As for yogurt, health benefits are numerous too. Besides its high nutrient density and low energy, yogurt contains lactic acid bacteria. These living bacteria may be beneficial for gut microbiota and influence food matrix, thus having a role in glycemic control and appetite. Recent studies suggest that yogurt consumption could also impact behaviors, stress and also depression. However surprising it seems, the link between yogurt and reduced depression has been shown by two studies, which is promising. There may be benefits left to find about yogurt.
- Both fruit consumption and yogurt consumption are associated with healthier dietary pattern.
- Taken together, yogurt and fruits have potential prebiotics and probiotics effects, and may therefore be beneficial for gut microbiota.
- They can constitute a meal substituting nutrient-poor or obesogenic meals.
Do we need fermented foods?
Few nutritional guidelines include fermented foods. However fermentation is a quite common process and fermented foods, many of them being traditional foods, are used in our meals. Fermented foods and beverages rely on lacto-fermentation with lactic acid bacteria or yeast able to create lactic acid.
Here are some examples of fermented foods: yogurt, soya, cheese, beans, meat, fish, cabbages and sauerkraut.
The very unique process of fermentation is believed to confer health properties to some of fermented foods thanks to microorganisms, according to recent studies.

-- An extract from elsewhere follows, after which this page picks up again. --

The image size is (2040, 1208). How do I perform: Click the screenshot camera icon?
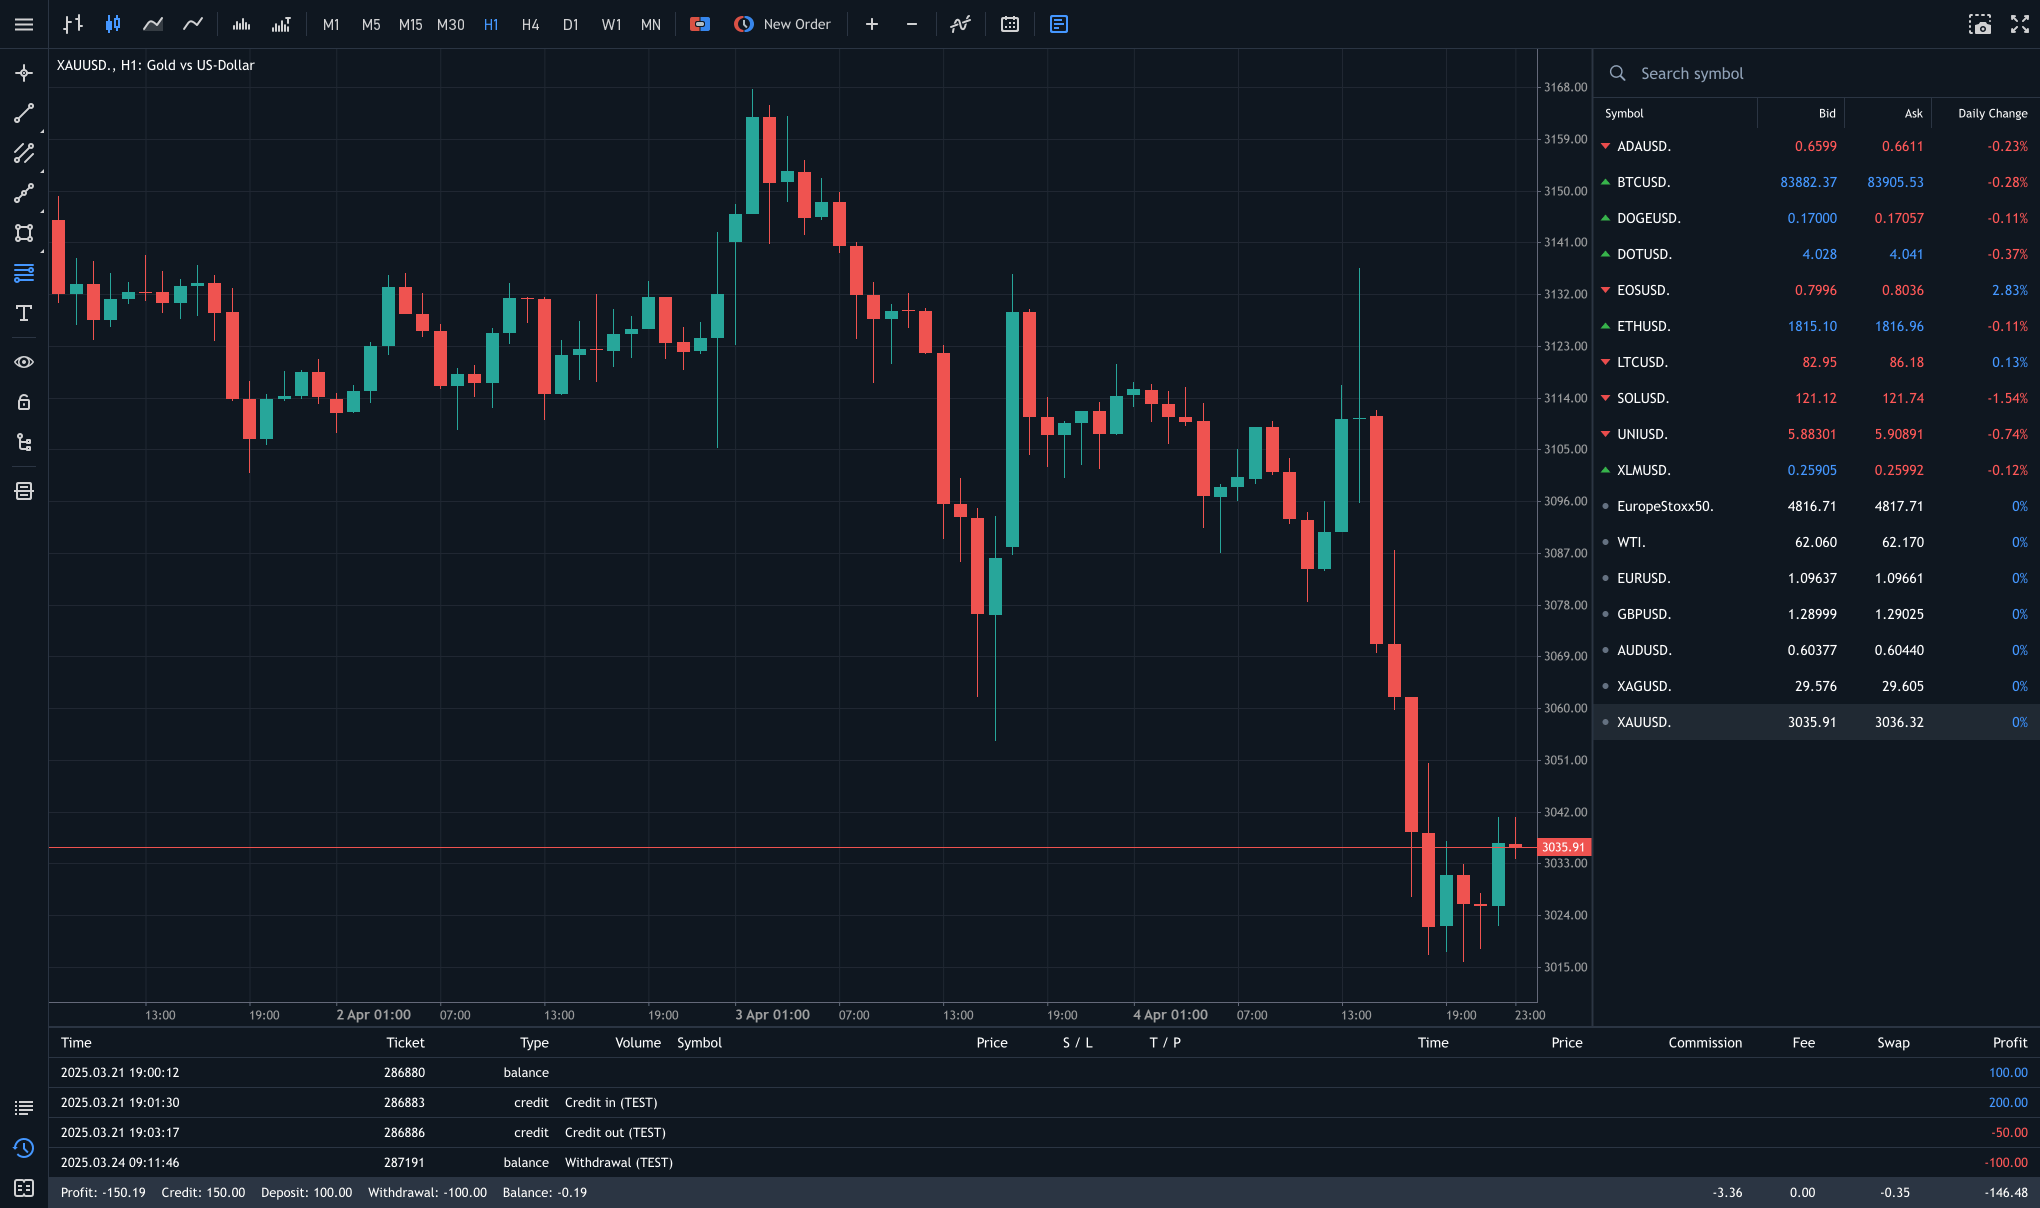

In particular, one study claimed that fermented milk could alleviate symptoms of irritable bowel syndrome, probably thanks to the influence of such food on gut microbiota. The diarrhea that people regularly encountered after taking antibiotics could also be avoided by some fermented foods. All health benefits likely come from the live microorganisms that are present in some types of fermented foods.
Available evidence suggest that fermented foods contribute to healthy diet for many reasons, among which we could mention:
- Fermentation can improve or damage properties of food constituents, these properties being nutritional or health-modulating.
- Fermented foods can bring live microorganisms to your diet.
- Microorganisms contained in fermented foods improve digestion, produce vitamins B12 and K. These microorganisms thus bring new molecules to the gut.